TüNDRA

Tübingen aNnotated Data Retrieval Application

Web tool for treebank research

Detailed Guide to TüNDRA Query Syntax

Nodes and Attributes

Nodes are specified between square brackets. Queries for node matching an particular attribute value are always in the form:

[Attribute=Value]

String values must be in quotes.

[cat="NX"]

[word="aber"]

[pos="NN"]

[edge="obl"]

Some sentences in some treebanks have a 'multiword' column, which can be used to search multi-token words which do not appear in their original form in TÜNDRA. For example, UD does not consider contractions (e.g. English "can't", German "im") to be single tokens, and breaks these up into two tokens. To find such words in their original form, the following query can be used:

[multiword="im"].2"Rahmen"

This will search for instances of sentences which contained the string ("im Rahmen") in their original form. The '2' is necessary here to skip over the second token since the 'multiword' column only has a value for the first token of a multi-token word.

Boolean operators

TüNDRA supports two boolean operations: & (AND) and| (OR). These can join relations and individual node specifications.

[word="Berlin"] | [word="Bonn"]

[word="Berlin"] & [cat="NX"]

[word="Berlin"] & [word="haben"]

These operations can also join attribute specifications inside of node specifications, as described below.

Order of operations

The AND operator (&) has priority over OR(|). Use parentheses to fix the order of operations. The following two queries are not equivalent:

[word="Berlin"] & [word="Bonn"] | [word="Kanada"]

[word="Berlin"] & ([word="Bonn"] | [word="Kanada"])

The same order of operations and parentheses apply to attributes inside of node specifications.

Reserved and special characters in attributes

The quote character (") must be preceded by a backslash (\) in any attribute.

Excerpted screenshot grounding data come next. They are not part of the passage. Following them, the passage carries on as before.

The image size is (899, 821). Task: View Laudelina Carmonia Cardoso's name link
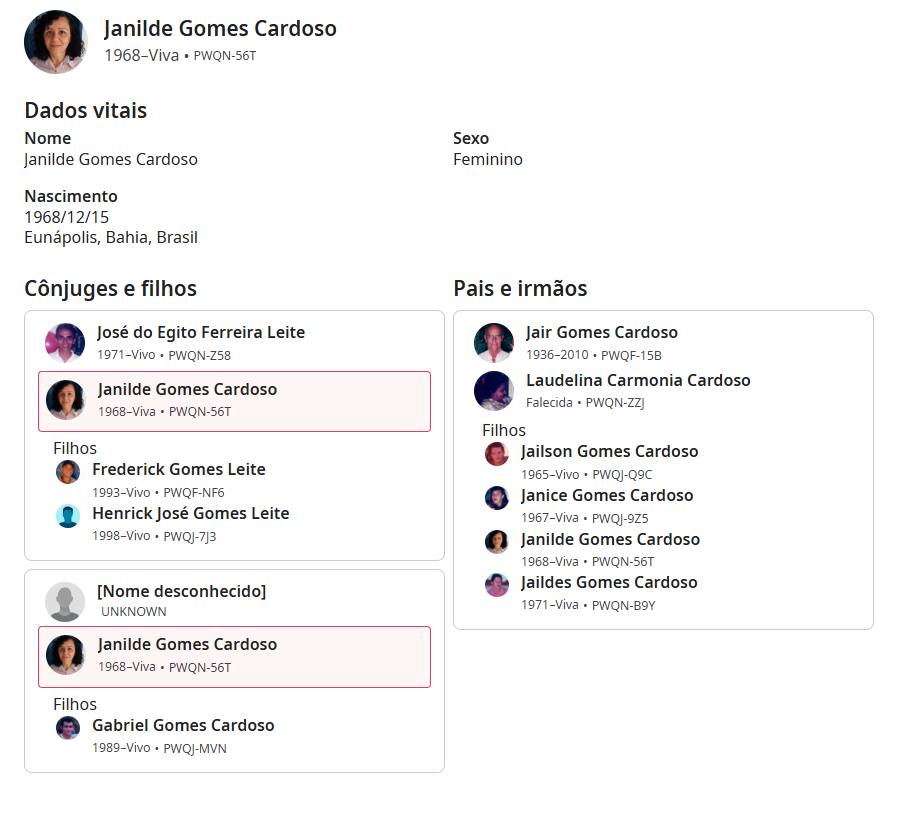tap(637, 381)
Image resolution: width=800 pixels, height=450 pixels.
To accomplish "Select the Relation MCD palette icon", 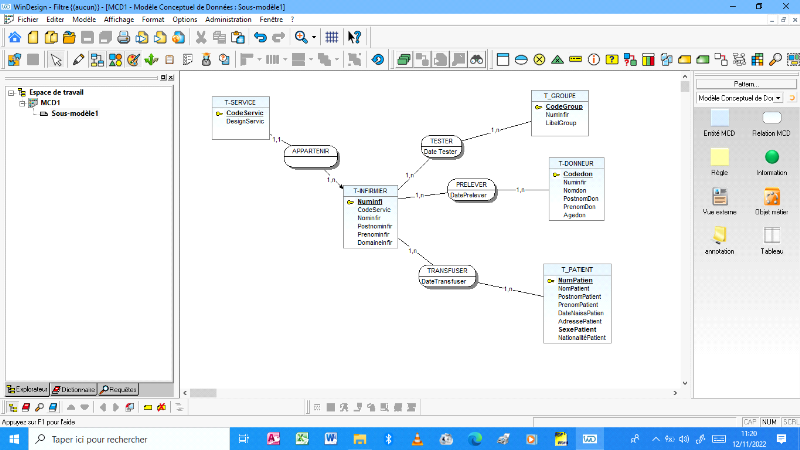I will click(771, 118).
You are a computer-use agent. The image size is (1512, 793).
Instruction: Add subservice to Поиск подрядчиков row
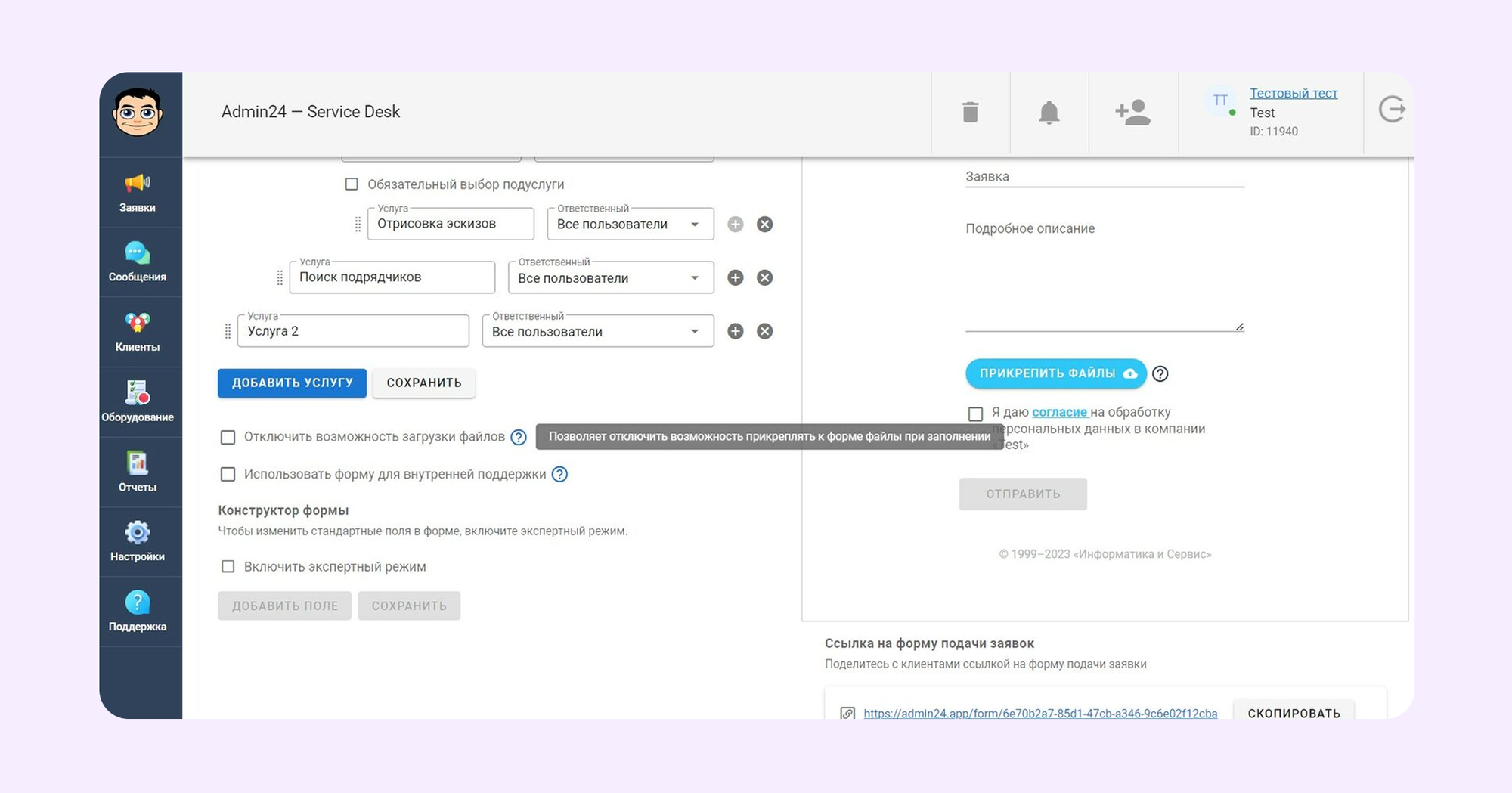tap(735, 277)
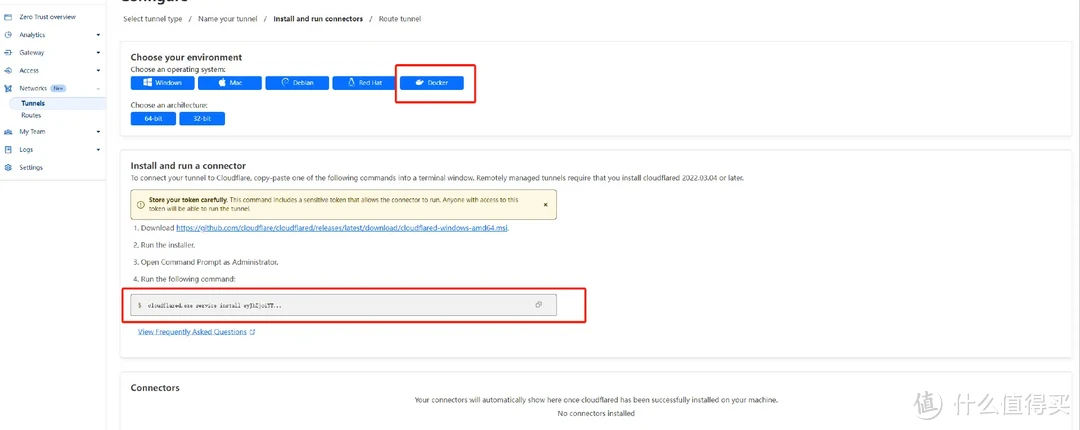1080x430 pixels.
Task: Copy the cloudflared install command
Action: (x=539, y=305)
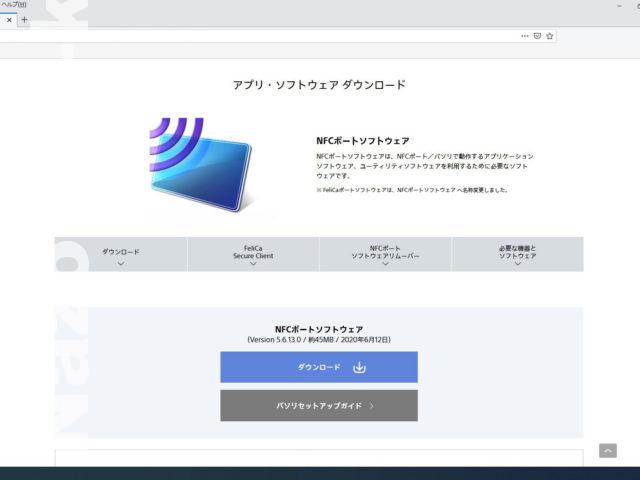The width and height of the screenshot is (640, 480).
Task: Expand the ダウンロード section in page navigation
Action: pyautogui.click(x=121, y=254)
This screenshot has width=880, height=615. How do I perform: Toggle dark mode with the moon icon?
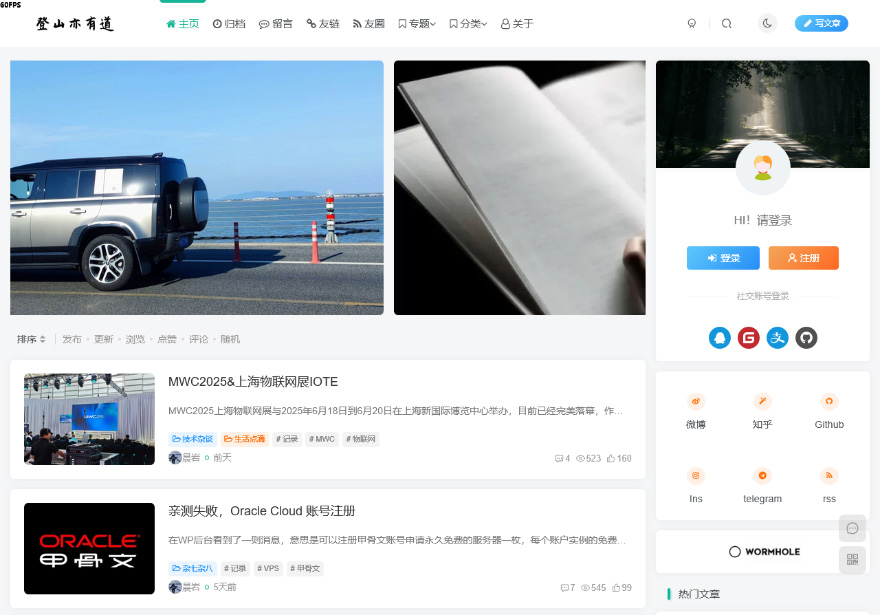[x=767, y=23]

To find the quote, use:

[word="\""]

To search for the backslash character, it must also be preceded by a backslash:

[word="\\"]

When doing simple searches with quotes, all other characters should match correctly without backslashes or other particular markers. Backslashes other than ones used before the quote or the backslash are automatically deleted from attribute queries. The following two queries are therefore identical to TüNDRA:

[word="US-\$"]

[word="US-$"]

The rules for escaping characters are different for regular expressions. See the section on regular expressions for details.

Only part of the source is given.